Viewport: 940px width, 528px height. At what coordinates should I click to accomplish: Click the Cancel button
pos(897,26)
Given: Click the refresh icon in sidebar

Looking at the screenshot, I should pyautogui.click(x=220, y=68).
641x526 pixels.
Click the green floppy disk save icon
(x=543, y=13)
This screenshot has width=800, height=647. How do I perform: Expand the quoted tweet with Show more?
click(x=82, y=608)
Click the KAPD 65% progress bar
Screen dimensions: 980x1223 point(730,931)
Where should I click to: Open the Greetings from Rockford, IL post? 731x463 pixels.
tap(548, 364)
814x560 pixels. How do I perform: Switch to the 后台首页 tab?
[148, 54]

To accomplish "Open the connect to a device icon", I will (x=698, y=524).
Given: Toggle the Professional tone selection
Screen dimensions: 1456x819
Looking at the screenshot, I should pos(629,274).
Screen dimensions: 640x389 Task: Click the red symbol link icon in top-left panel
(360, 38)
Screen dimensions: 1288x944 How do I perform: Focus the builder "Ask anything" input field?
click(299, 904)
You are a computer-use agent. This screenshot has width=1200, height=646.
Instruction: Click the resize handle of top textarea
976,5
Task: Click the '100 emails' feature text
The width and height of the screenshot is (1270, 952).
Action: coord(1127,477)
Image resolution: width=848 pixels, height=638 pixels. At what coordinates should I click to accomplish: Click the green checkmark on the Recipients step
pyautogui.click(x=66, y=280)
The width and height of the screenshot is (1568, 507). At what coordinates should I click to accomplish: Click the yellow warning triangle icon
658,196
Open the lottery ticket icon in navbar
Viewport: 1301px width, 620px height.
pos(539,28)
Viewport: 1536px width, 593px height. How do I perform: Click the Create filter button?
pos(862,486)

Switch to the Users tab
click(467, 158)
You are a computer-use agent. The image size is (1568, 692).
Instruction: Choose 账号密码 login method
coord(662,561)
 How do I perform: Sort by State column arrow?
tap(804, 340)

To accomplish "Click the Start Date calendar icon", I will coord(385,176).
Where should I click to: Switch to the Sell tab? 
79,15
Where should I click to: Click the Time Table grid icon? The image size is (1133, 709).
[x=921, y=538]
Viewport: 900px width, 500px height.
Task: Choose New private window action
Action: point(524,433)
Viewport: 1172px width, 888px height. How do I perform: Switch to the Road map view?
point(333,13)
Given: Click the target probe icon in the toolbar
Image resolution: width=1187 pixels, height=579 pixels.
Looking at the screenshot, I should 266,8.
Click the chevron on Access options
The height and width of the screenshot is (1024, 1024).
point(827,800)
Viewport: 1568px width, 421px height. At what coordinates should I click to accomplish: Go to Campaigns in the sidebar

__________________________________________________

- _ASSIGNMENT_:
Every record must be given again exactly as it was written.

- _RESPONSE_:
Viewport: 940px width, 528px height. At what coordinates should I click to accomplish: Click the Cancel button
pos(897,26)
Given: Click the refresh icon in sidebar

Looking at the screenshot, I should pyautogui.click(x=220, y=68).
641x526 pixels.
Click the green floppy disk save icon
(x=543, y=13)
This screenshot has width=800, height=647. How do I perform: Expand the quoted tweet with Show more?
click(x=82, y=608)
Click the KAPD 65% progress bar
Screen dimensions: 980x1223 point(730,931)
Where should I click to: Open the Greetings from Rockford, IL post? 731x463 pixels.
tap(548, 364)
814x560 pixels. How do I perform: Switch to the 后台首页 tab?
[148, 54]

To accomplish "Open the connect to a device icon", I will (x=698, y=524).
Given: Toggle the Professional tone selection
Screen dimensions: 1456x819
Looking at the screenshot, I should pos(629,274).
Screen dimensions: 640x389 Task: Click the red symbol link icon in top-left panel
(360, 38)
Screen dimensions: 1288x944 How do I perform: Focus the builder "Ask anything" input field?
click(299, 904)
You are a computer-use agent. This screenshot has width=1200, height=646.
Instruction: Click the resize handle of top textarea
976,5
Task: Click the '100 emails' feature text
The width and height of the screenshot is (1270, 952).
Action: coord(1127,477)
Image resolution: width=848 pixels, height=638 pixels. At what coordinates should I click to accomplish: Click the green checkmark on the Recipients step
pyautogui.click(x=66, y=280)
The width and height of the screenshot is (1568, 507). At what coordinates should I click to accomplish: Click the yellow warning triangle icon
658,196
Open the lottery ticket icon in navbar
Viewport: 1301px width, 620px height.
pos(539,28)
Viewport: 1536px width, 593px height. How do I perform: Click the Create filter button?
pos(862,486)

Switch to the Users tab
click(467, 158)
You are a computer-use agent. The image size is (1568, 692).
Instruction: Choose 账号密码 login method
coord(662,561)
 How do I perform: Sort by State column arrow?
tap(804, 340)

To accomplish "Click the Start Date calendar icon", I will coord(385,176).
Where should I click to: Switch to the Sell tab? 
79,15
Where should I click to: Click the Time Table grid icon? The image size is (1133, 709).
[x=921, y=538]
Viewport: 900px width, 500px height.
Task: Choose New private window action
Action: point(524,433)
Viewport: 1172px width, 888px height. How do I perform: Switch to the Road map view?
point(333,13)
Given: Click the target probe icon in the toolbar
Image resolution: width=1187 pixels, height=579 pixels.
Looking at the screenshot, I should 266,8.
Click the chevron on Access options
The height and width of the screenshot is (1024, 1024).
point(827,800)
Viewport: 1568px width, 421px height. At what coordinates should I click to accomplish: Go to Campaigns in the sidebar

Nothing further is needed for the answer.